When I open a file then the settings for "Color Management Polices" "Profile Mis-matches" can change the workspace to the document profile if I choose. I "honor the profile" and then the workspace will become that of the documents embedded profile.

Having said all that ...

AI is not meant for cheap desktop printer output, it is designed for commercial printers which are largely postscript devices. 

You can get by if you are just doing line art and mostly vector work using AI, but if you want accurate color on photos on a desktop printer AI won't work accurately. _It won't print RGB color test files accurately no matter what you set to. That includes the PDI target file I sent you._

Even using my 8 color "pro" printer 4880 with Epson OEM pigment inks it will not print photos correctly, there is no setting or combinations of settings that can fix that.

For sublimating without a RIP or Powerdriver then Corel Draw works better in terms of more accurate color with cheap desktop printers.

I have AI in CS6 and use it for sending art out to professional print companies or to convert files given me, but for sublimation and photo work I use CD and PS. I would like to divorce CD and only use but AI but I can't. AI is a better program overall, and less buggy, but it is what it is printing to non postscript printers.

Both Adobe and Epson advise against using AI without a RIP or postscript device.

If you are only doing vector and only want to use AI then swatching is your best practice. See the webpage here and you can download RGB swatches there as well.

http://www.multirip.com/colormanagement.html

Once you are setup as good as you can suggest to print and press some color swatches. If you have some chipped or otherwise defect mugs but can be pressed otherwise you can use those for your swatch references in addition to using poly fabric.



See the attached screens for AI.


----------



## samconst (Feb 23, 2007)

Sorry it took so long getting back, I did most of what you said but I cannot use the Cobra profiles. Throws my color way out of wack on both my computers. Just learning to cope. I know Cobra is one of the best but I regret buying this printer


----------



## mgparrish (Jul 9, 2005)

samconst said:


> Sorry it took so long getting back, I did most of what you said but I cannot use the Cobra profiles. Throws my color way out of wack on both my computers. Just learning to cope. I know Cobra is one of the best but I regret buying this printer


Going back to what I said about AI.

Color issues in AI with desktop printers are not correctable without a RIP. this is not just a Cobra sublimation issues, it happens with OEM inks and Artanium inks I used to use. 

Sawgrass Powerdriver might work better since it is a printer driver "middleman". But it won't work well with Cobra inks of course.

I have a 8 color pro 4880 printer and when using Epson OEM pigment inks in it before I switched to Cobra's pigments I could never get correct accurate color using bitmaps/photos in AI.

Here is what Epson states on the subject ..

Support & Downloads - Epson Stylus Photo PX710W - Epson

"I want to print from postscript-heavy applications such as InDesign, *Illustrator* and Quark Xpress. Do I need a RIP or Postscript printer driver?

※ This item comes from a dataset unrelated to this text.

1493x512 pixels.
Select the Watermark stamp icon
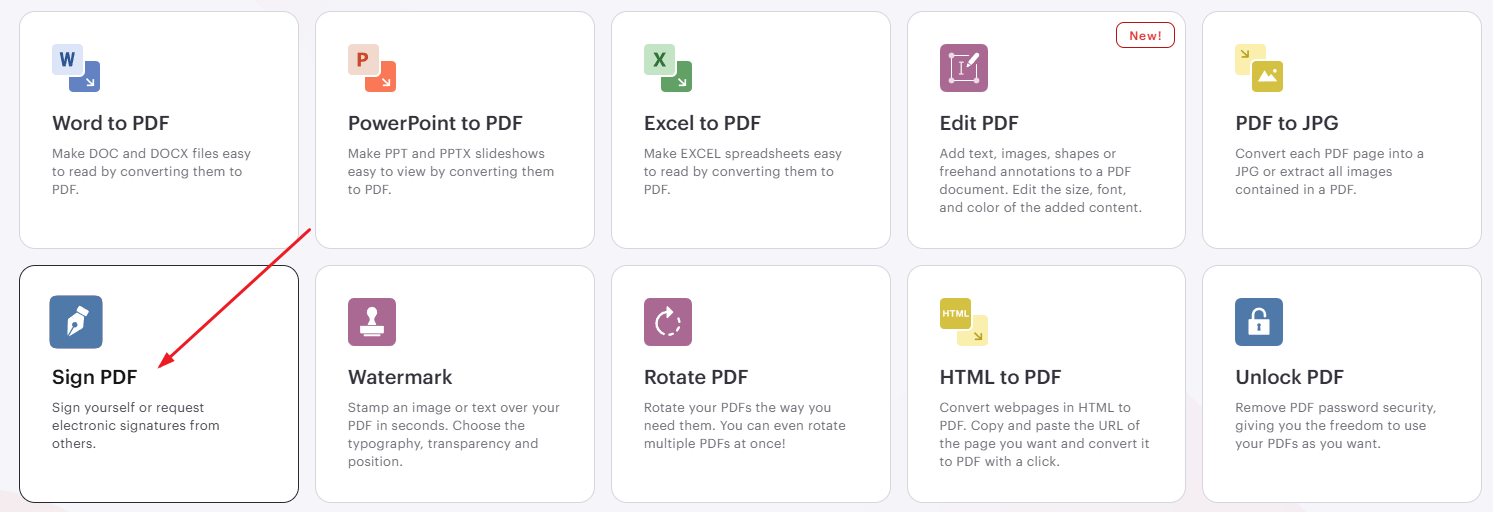(x=372, y=322)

Epson inkjet printers are RGB devices, designed to process and print RGB data from other RGB devices and applications.You will require a Postscript printer driver or 'RIP' in order to print CMYK data or have access to all printing features when using Postscript-heavy applications such as InDesign and QuarkXPress. Even printing basic files from such applications can result in print quality issues, so for documents that don't contain Postscript data we recommend printing from a standard office suite or word processing software.

If you're printing photos, why not try the photo printing software supplied with your printer or another photo processing application."

Here is what Adobe states on the subject ...

https://helpx.adobe.com/illustrator/kb/troubleshoot-problems-printing-non-postscript.html

"Adobe Illustrator is optimized for PostScript printing. In fact, many of the Illustrator advanced features can only be described using the PostScript page description language. Non PostScript printers (for example, Hewlett-Packard LaserJets, Canon BubbleJets, or Epson Stylus) use printer description languages that are not full programming languages (for example, PCL or QuickDraw) and are unable to describe all of the objects and attributes in Illustrator artwork. Most non PostScript printers rely on display information, host computer resources, and proprietary printer drivers to relay print information to the printer.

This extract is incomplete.